* Task prompt
Taking the entries below from the top, restate each line exactly and end with the line containing "[Anuncie no GuaíraNews] (123, 72)".

Collected data
'''

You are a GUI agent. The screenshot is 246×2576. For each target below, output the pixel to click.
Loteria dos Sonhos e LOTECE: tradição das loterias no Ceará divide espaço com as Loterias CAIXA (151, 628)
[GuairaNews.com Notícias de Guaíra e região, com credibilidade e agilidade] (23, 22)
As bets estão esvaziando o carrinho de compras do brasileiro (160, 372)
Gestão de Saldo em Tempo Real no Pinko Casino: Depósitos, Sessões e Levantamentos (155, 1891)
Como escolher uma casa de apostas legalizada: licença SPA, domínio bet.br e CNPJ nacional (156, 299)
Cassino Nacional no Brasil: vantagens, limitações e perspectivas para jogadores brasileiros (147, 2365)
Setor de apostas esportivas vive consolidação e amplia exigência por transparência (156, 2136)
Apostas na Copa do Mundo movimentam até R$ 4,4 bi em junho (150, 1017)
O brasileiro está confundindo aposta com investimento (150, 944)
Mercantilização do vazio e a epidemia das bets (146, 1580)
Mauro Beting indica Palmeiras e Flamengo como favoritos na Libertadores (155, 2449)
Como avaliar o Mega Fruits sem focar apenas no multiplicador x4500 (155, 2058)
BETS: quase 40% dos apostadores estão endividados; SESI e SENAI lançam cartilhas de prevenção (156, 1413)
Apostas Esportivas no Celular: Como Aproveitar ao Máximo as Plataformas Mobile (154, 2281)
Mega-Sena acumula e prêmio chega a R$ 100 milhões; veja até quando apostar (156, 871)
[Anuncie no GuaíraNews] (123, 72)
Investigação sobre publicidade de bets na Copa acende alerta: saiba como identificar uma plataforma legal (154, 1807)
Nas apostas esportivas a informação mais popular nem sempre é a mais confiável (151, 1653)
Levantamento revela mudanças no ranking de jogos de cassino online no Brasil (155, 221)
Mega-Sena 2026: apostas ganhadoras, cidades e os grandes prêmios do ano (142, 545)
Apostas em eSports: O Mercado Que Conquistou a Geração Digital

'''

* Solution to the problem
You are a GUI agent. The screenshot is 246×2576. For each target below, output the pixel to click.
Loteria dos Sonhos e LOTECE: tradição das loterias no Ceará divide espaço com as Loterias CAIXA (151, 628)
[GuairaNews.com Notícias de Guaíra e região, com credibilidade e agilidade] (23, 22)
As bets estão esvaziando o carrinho de compras do brasileiro (160, 372)
Gestão de Saldo em Tempo Real no Pinko Casino: Depósitos, Sessões e Levantamentos (155, 1891)
Como escolher uma casa de apostas legalizada: licença SPA, domínio bet.br e CNPJ nacional (156, 299)
Cassino Nacional no Brasil: vantagens, limitações e perspectivas para jogadores brasileiros (147, 2365)
Setor de apostas esportivas vive consolidação e amplia exigência por transparência (156, 2136)
Apostas na Copa do Mundo movimentam até R$ 4,4 bi em junho (150, 1017)
O brasileiro está confundindo aposta com investimento (150, 944)
Mercantilização do vazio e a epidemia das bets (146, 1580)
Mauro Beting indica Palmeiras e Flamengo como favoritos na Libertadores (155, 2449)
Como avaliar o Mega Fruits sem focar apenas no multiplicador x4500 (155, 2058)
BETS: quase 40% dos apostadores estão endividados; SESI e SENAI lançam cartilhas de prevenção (156, 1413)
Apostas Esportivas no Celular: Como Aproveitar ao Máximo as Plataformas Mobile (154, 2281)
Mega-Sena acumula e prêmio chega a R$ 100 milhões; veja até quando apostar (156, 871)
[Anuncie no GuaíraNews] (123, 72)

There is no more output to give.